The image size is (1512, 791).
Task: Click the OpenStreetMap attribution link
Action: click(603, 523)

==

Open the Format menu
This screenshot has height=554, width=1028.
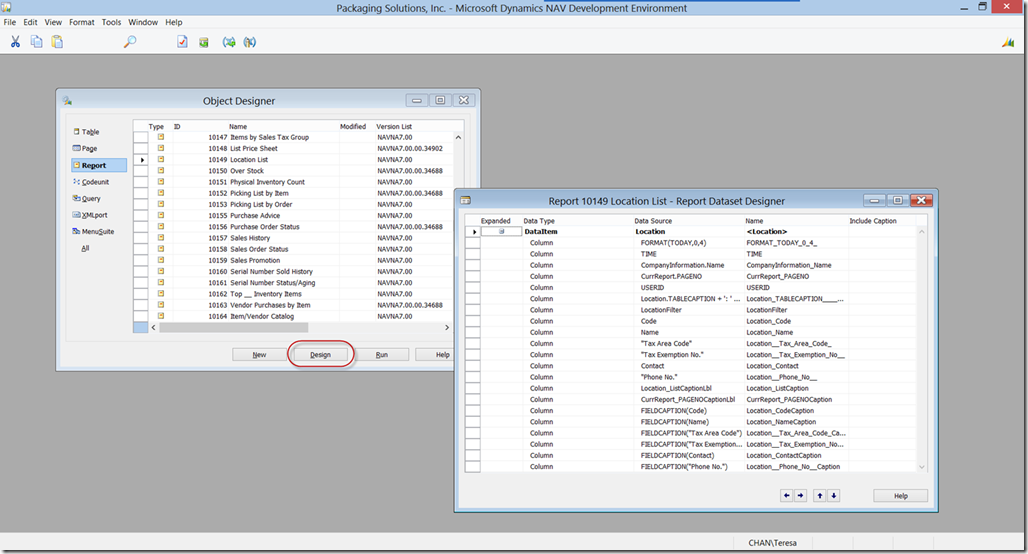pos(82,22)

— Job —
Copy the lines starting with the one containing "The image size is (1512, 791)." and going on through the one containing "Action: click(603, 523)", swapping "OpenStreetMap" for "Leaflet" and keeping everything else unchanged.

— Response below —
The image size is (1512, 791).
Task: Click the Leaflet attribution link
Action: click(603, 523)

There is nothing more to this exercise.